Most of the energy produced at Vega's core is generated by the carbon–nitrogen–oxygen cycle (CNO cycle), a nuclear fusion process that combines protons to form helium nuclei through intermediary nuclei of carbon, nitrogen, and oxygen. This process requires a temperature of about 15 million K, which is higher than the core temperature of the Sun, but is more efficient than the Sun's proton-proton chain reaction fusion reaction. The CNO cycle is highly temperature sensitive, which results in a convection zone about the core that evenly distributes the 'ash' from the fusion reaction within the core region. The overlying atmosphere is in radiative equilibrium. This is in contrast to the Sun, which has a radiation zone centered on the core with an overlying convection zone.
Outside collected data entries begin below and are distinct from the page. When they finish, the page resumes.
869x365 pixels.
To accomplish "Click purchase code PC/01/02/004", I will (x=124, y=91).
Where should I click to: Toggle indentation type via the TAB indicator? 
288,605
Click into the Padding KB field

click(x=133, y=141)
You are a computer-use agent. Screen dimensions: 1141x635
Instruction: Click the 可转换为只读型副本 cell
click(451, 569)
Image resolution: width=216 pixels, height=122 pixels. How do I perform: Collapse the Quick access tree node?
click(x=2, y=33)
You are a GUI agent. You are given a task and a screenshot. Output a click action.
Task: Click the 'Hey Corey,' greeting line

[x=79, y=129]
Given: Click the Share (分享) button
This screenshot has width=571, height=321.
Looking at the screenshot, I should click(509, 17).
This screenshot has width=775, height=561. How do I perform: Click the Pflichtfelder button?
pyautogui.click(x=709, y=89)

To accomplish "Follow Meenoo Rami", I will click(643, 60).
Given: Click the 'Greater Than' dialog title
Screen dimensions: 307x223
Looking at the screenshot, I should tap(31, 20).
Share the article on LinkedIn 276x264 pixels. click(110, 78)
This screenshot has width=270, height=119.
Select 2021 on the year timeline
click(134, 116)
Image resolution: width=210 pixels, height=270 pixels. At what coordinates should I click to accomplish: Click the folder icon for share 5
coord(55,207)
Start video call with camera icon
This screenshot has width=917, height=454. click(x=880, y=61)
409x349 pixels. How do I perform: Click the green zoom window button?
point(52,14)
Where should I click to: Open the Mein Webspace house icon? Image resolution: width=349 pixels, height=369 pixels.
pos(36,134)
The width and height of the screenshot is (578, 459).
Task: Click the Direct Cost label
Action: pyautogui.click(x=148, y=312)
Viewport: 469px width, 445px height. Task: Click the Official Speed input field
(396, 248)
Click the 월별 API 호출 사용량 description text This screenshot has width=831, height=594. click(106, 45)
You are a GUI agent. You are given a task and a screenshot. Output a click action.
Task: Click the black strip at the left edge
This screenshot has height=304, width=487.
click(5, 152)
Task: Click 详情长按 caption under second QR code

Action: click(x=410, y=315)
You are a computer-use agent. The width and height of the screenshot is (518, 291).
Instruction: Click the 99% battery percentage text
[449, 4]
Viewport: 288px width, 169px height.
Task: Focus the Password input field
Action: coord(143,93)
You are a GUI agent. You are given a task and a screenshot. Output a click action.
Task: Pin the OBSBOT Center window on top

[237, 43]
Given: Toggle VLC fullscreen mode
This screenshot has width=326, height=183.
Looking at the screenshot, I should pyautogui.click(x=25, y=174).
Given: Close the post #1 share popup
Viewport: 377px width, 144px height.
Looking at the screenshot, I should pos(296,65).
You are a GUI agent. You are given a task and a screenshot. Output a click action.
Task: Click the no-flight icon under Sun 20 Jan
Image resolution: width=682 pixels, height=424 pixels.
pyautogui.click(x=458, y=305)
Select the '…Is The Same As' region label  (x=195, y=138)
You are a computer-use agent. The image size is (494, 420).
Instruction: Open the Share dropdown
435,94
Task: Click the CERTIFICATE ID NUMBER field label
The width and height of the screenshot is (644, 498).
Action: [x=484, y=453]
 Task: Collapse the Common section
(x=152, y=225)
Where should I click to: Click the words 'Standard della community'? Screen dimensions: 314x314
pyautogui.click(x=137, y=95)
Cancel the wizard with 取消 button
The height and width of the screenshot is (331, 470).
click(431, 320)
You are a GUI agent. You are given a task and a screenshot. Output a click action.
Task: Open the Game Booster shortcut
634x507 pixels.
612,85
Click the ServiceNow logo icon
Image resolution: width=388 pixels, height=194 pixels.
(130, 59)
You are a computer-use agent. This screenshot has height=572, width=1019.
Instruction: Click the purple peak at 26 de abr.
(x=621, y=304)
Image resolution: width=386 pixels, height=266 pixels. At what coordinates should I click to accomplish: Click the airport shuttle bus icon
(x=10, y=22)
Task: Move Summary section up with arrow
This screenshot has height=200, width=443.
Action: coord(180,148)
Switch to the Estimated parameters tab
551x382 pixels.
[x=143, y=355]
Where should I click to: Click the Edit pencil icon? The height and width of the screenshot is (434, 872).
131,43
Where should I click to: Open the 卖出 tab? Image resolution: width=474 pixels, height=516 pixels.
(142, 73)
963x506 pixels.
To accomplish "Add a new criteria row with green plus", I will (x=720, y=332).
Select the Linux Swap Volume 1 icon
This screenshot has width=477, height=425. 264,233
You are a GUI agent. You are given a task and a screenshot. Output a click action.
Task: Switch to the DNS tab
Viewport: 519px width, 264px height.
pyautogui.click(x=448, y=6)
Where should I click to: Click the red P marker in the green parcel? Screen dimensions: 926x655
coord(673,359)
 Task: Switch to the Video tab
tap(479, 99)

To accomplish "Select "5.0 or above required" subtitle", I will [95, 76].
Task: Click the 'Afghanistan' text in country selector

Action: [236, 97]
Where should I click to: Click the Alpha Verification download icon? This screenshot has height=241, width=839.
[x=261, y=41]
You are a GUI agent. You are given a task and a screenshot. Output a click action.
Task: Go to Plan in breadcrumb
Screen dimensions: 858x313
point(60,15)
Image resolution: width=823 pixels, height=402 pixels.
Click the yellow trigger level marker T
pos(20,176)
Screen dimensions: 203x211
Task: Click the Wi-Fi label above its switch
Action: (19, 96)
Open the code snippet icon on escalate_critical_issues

The energy flux from Vega has been precisely measured against standard light sources. At 5480 Å, the flux is 3,650 Jy with an error margin of 2%. The visual spectrum of Vega is dominated by absorption lines of hydrogen; specifically by the hydrogen Balmer series with the electron at the n=2 principal quantum number. The lines of other elements are relatively weak, with the strongest being ionized magnesium, iron, and chromium. The X-ray emission from Vega is very low, demonstrating that the corona for this star must be very weak or non-existent. However, as the pole of Vega is facing us and a polar coronal hole may be present, confirmation of a corona as the likely source of the X-rays detected from Vega (or the region very close to Vega) may be difficult as most of any coronal X-rays would not be emitted along the line of sight.

Using spectropolarimetry, a magnetic field has been detected on the surface of Vega by a team of astronomers at the Observatoire du Pic du Midi. This is the first such detection of a magnetic field on a spectral class A star that is not an Ap chemically peculiar star. The average line of sight component of this field has a strength of −0.6 ± 0.3 G. This is comparable to the mean magnetic field on the Sun. Magnetic fields of roughly 30 gauss have been reported for Vega, compared to about 1 gauss for the Sun.